Please consider the following:
I am storing around 1.2 Million TIF files ranging from 40 KB to 120 KB in size.
These documents are stored on a windows server with NTFS file-system.
The documents are stored using the following variables:
See below:
C:\<client_id>\<doc_type_id>\image001\1.TIF
Example
C:\1\3\image001\1.TiF
It is a PHP hosted system.
The performance is acceptable at this stage. I want to know what the best strategy is going forward. Considering that the customers and document amounts are going to increase dramatically.

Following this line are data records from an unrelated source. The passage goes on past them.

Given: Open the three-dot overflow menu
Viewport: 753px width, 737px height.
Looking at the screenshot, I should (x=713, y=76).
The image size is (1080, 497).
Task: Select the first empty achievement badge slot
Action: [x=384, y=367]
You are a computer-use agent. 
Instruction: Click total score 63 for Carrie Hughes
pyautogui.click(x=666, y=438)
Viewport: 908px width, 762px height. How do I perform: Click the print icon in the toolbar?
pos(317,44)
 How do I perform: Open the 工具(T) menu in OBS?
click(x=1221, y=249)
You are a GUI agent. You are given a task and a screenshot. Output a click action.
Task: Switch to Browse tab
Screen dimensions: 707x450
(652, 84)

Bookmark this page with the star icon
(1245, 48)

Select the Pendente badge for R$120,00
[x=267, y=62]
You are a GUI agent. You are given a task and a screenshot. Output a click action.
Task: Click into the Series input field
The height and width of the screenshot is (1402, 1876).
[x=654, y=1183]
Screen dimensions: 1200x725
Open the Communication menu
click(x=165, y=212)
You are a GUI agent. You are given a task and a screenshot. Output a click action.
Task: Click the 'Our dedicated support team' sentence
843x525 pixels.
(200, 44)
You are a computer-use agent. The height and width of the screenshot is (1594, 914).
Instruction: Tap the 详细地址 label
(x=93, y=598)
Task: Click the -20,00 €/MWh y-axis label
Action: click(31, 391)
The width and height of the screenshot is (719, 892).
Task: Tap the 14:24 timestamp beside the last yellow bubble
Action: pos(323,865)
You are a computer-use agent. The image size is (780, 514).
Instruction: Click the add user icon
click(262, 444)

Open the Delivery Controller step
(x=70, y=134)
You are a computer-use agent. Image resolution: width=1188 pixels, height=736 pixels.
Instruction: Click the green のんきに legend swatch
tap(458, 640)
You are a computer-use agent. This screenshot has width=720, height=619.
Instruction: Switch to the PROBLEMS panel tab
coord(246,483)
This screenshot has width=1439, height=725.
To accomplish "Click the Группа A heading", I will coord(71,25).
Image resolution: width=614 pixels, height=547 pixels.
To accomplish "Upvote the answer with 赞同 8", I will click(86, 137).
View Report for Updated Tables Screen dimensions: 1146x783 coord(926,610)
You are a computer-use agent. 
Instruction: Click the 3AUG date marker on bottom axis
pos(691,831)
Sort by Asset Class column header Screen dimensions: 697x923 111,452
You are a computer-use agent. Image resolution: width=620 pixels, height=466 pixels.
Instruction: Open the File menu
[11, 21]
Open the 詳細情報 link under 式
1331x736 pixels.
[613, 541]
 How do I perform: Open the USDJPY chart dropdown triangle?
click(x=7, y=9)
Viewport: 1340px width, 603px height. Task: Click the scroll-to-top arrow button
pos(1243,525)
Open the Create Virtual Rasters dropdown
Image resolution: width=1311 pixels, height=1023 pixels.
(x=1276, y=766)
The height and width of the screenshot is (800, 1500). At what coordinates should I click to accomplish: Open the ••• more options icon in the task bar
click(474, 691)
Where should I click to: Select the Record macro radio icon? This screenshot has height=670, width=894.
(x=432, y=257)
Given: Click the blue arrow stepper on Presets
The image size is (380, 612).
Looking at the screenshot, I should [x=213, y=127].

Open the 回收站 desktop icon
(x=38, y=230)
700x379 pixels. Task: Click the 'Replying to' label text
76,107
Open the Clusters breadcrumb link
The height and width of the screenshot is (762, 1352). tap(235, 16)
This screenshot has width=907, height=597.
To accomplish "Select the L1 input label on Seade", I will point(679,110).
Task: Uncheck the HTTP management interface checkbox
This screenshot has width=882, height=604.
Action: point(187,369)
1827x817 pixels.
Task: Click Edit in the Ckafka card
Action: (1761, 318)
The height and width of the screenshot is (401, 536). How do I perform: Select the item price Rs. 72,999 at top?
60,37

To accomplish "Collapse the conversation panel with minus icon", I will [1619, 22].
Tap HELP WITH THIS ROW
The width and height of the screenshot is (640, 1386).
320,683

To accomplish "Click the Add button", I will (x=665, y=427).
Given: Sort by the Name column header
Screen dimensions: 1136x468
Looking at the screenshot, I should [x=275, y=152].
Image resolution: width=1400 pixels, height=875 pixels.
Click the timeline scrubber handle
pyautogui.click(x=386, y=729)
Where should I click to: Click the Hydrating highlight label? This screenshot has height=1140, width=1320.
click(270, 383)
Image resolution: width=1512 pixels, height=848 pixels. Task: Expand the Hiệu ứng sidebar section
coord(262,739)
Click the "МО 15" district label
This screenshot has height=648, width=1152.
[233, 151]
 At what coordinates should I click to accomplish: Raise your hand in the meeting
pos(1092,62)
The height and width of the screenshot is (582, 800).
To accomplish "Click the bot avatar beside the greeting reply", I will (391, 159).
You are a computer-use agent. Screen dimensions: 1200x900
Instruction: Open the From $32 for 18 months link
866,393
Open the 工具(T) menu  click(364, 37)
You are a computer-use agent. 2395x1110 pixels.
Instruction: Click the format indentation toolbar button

I am looking at replacing the complete storage with Jackrabbit CMS.
Would this be the way? Or
Is storing the documents in a format like:
Example
C:\1\1\167\2\453257\image001\image.TIF
going to be just as efficient?
Please take all other considerations of CMS vs File-system out of the picture. e.g versioning, data backup.
Thanks.
Your question is very similar to this one. Is your load primarily reading your images or writing? If it's read scalability you need, the post describes memcached, which is probably all you need. jackrabbit has loads more features, but is more for hierarchical text storage. Not sure it will do any better performance wise on your images. Also, if you do choose jackrabbit, make sure your content hierarchy is deep enough for jackrabbit to stay efficient. Any parent with 10,000 or more children is going to have sub-par performance.